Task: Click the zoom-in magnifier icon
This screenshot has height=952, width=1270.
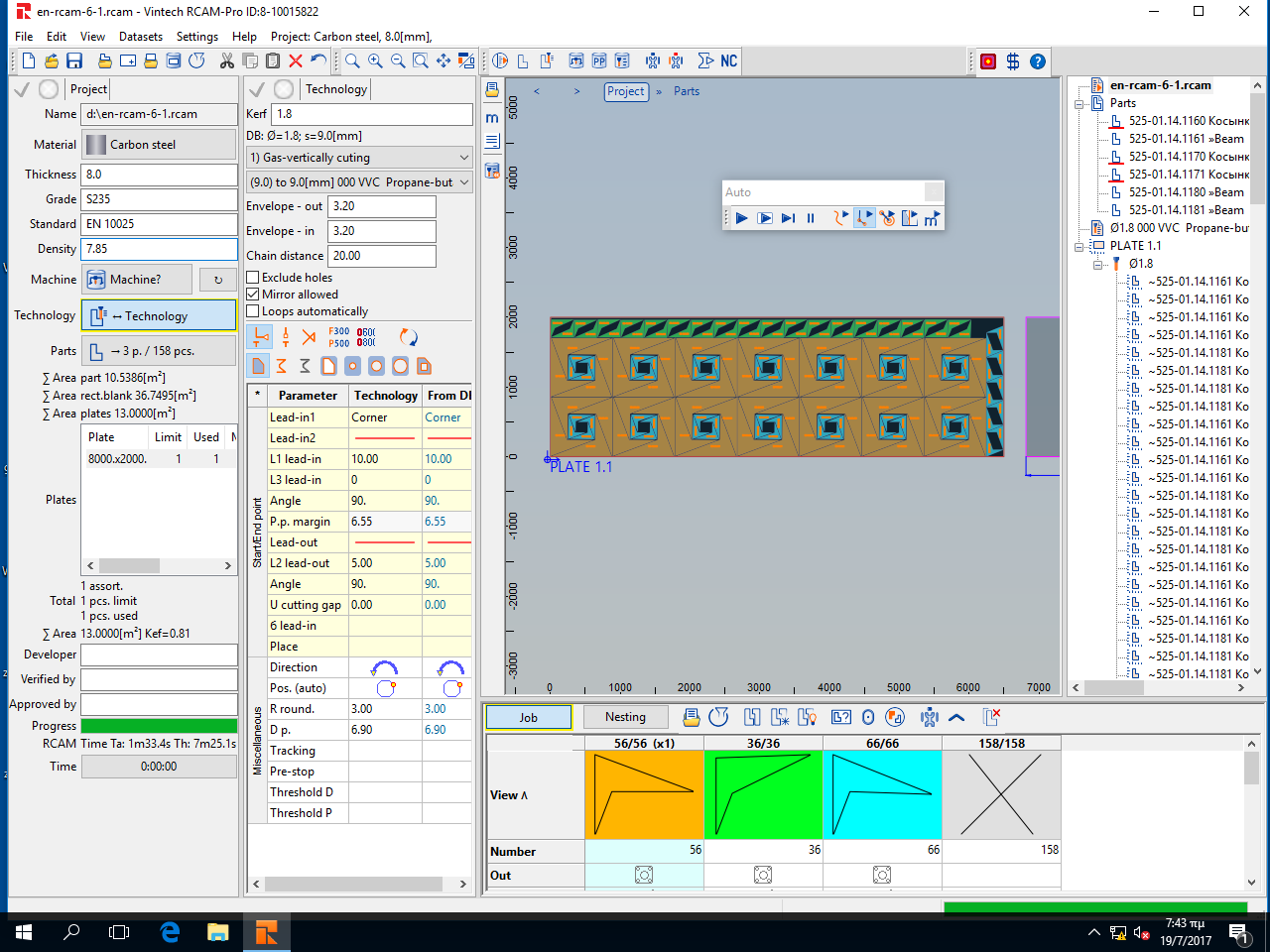Action: point(375,60)
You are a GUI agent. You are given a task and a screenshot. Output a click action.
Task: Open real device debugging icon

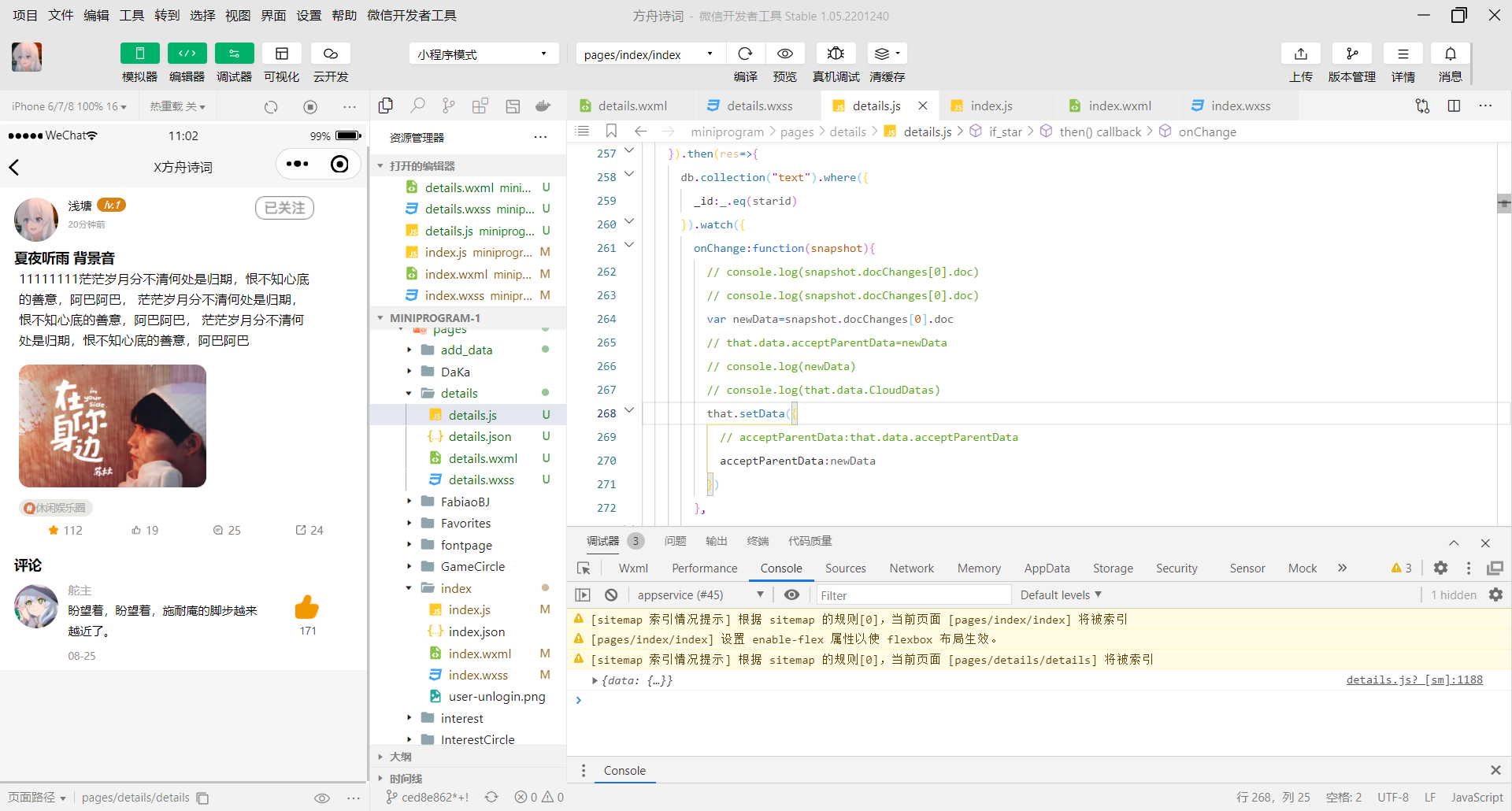(x=836, y=54)
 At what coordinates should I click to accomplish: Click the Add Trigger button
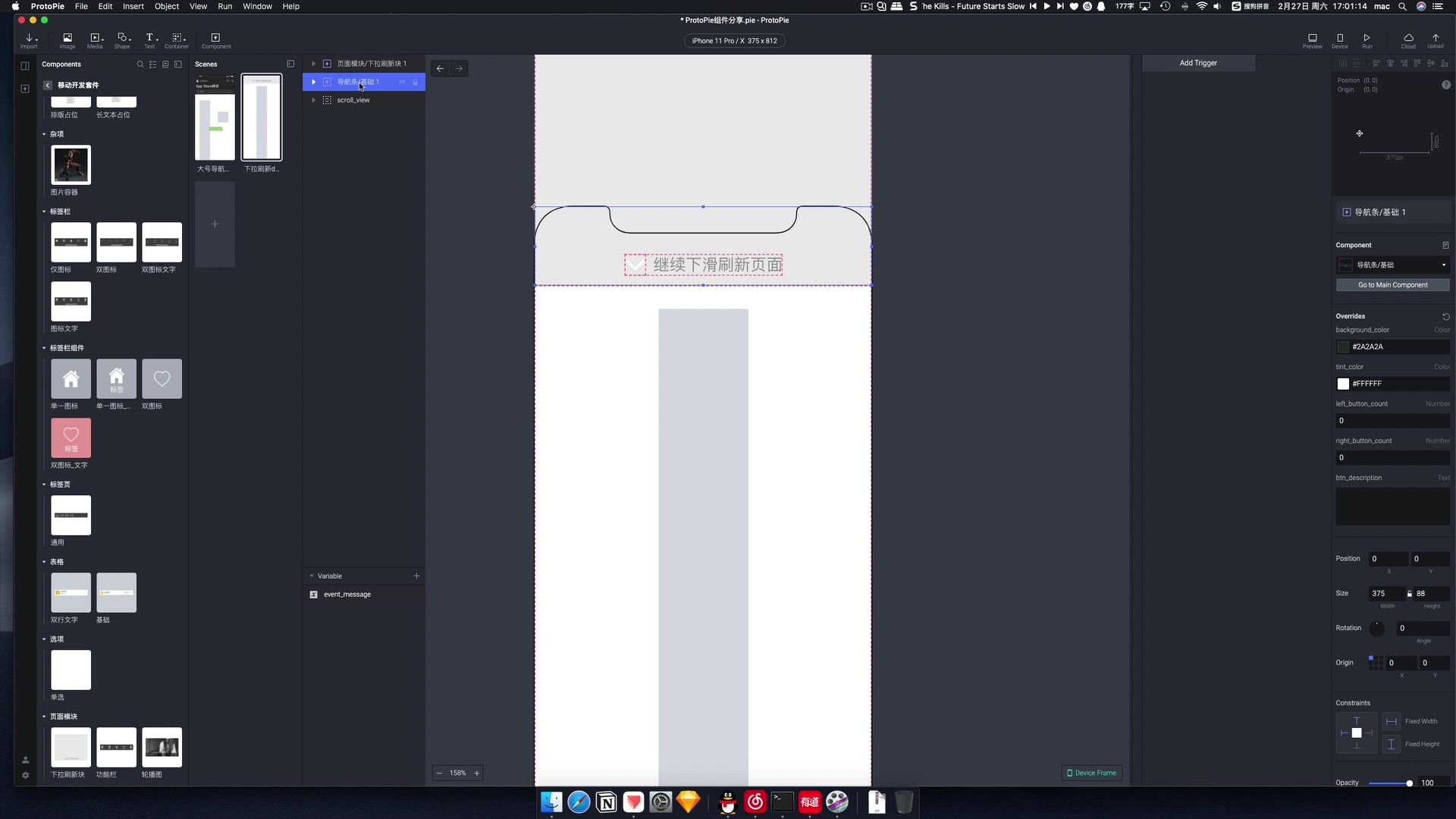tap(1197, 63)
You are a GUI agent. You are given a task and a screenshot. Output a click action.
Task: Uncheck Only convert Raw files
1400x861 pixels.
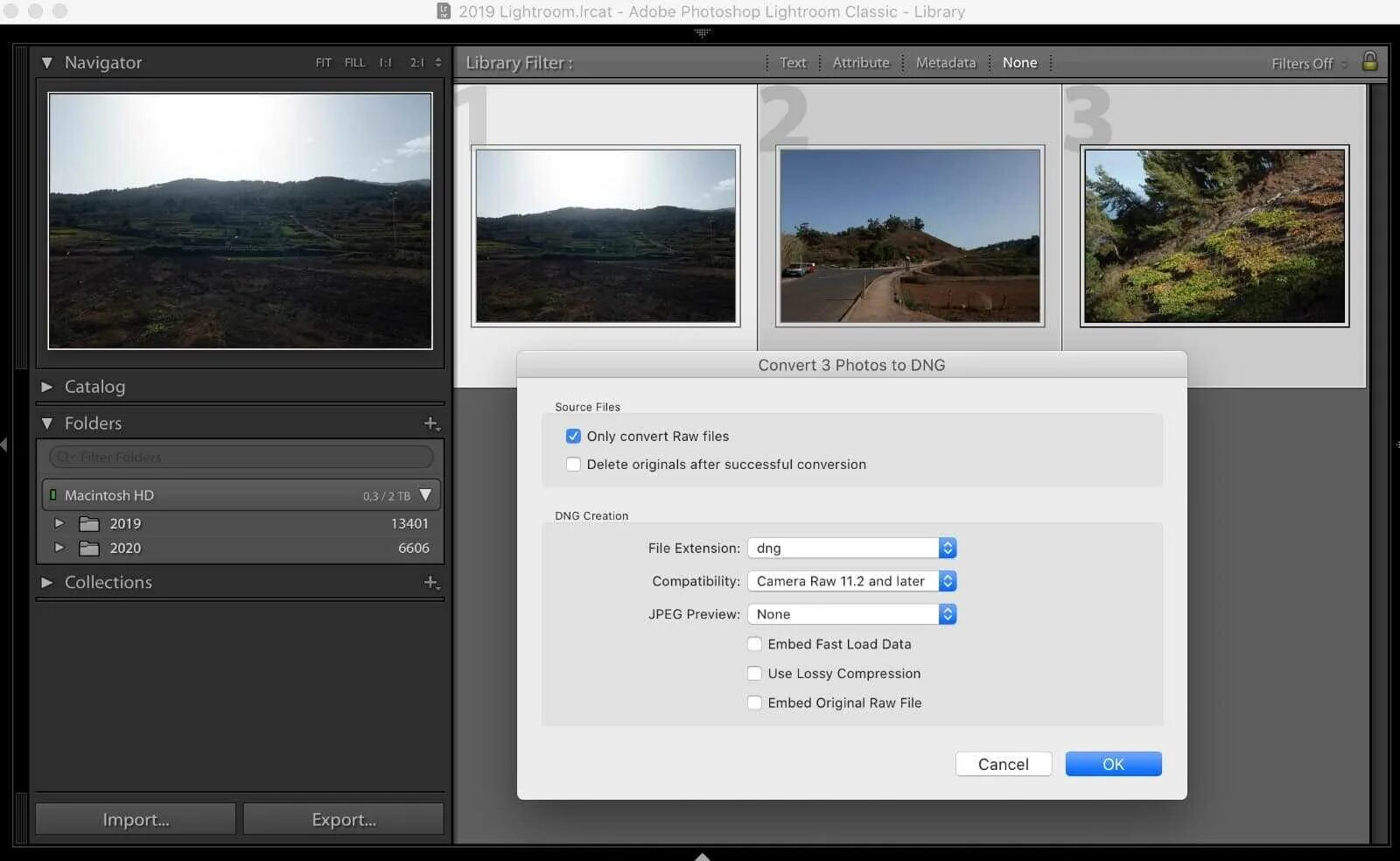(573, 436)
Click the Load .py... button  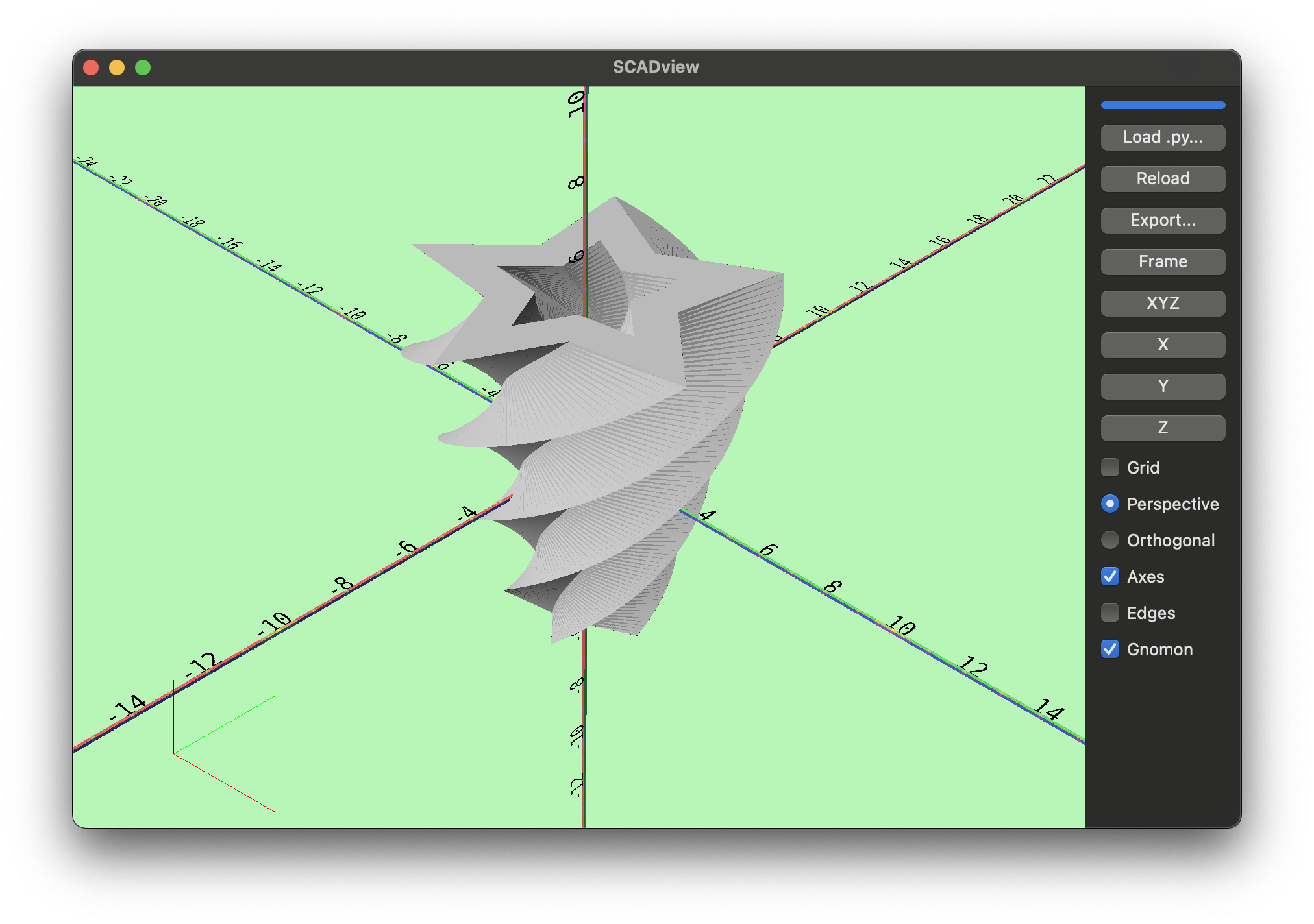[1162, 137]
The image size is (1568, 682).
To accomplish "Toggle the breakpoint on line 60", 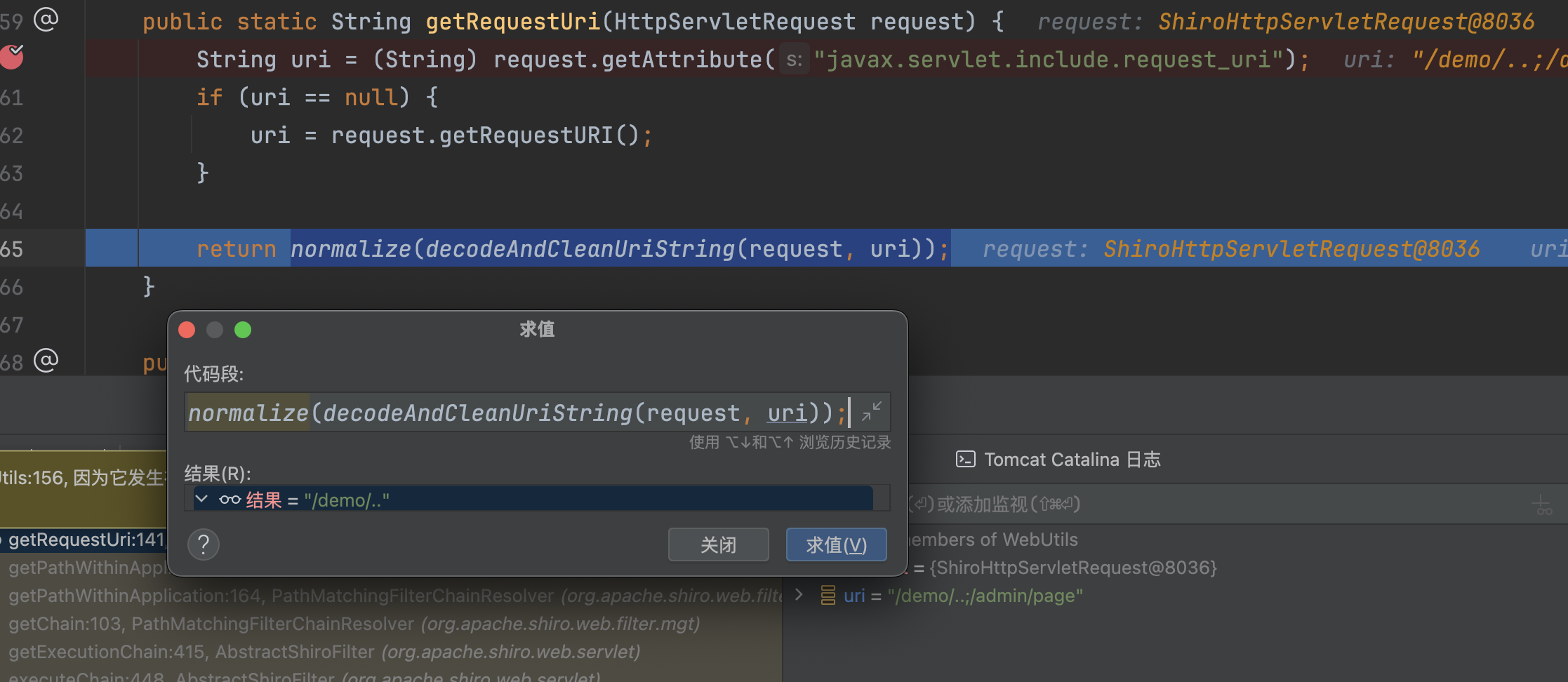I will (12, 57).
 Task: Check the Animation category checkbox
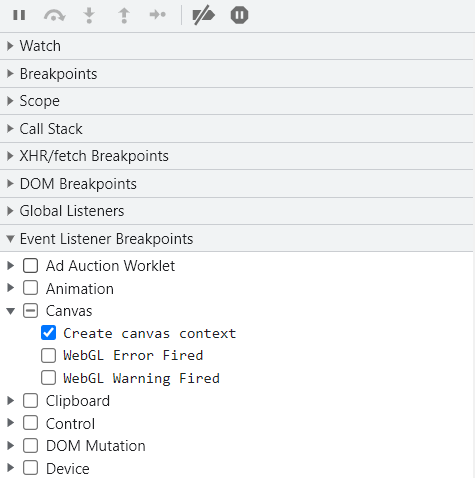(x=30, y=288)
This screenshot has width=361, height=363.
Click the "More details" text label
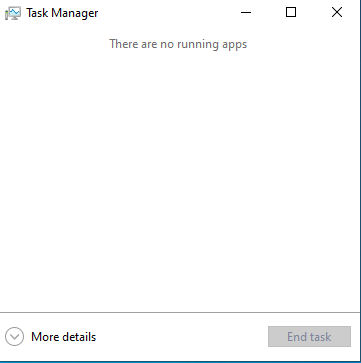point(64,337)
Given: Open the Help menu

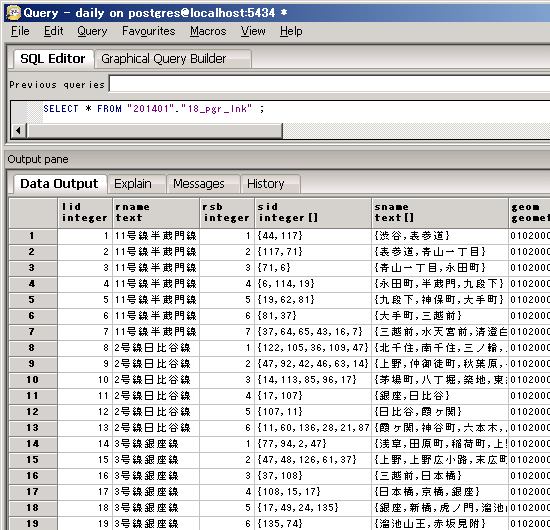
######
--- Aim of the task ---
Return the lines from the line containing "Task: Check the Animation category checkbox" through the end of the lines, with both ends included, and leave the pictures out of your answer.

--- Task answer ---
 Task: Check the Animation category checkbox
(x=30, y=288)
This screenshot has width=361, height=363.
Click the "More details" text label
point(64,337)
Given: Open the Help menu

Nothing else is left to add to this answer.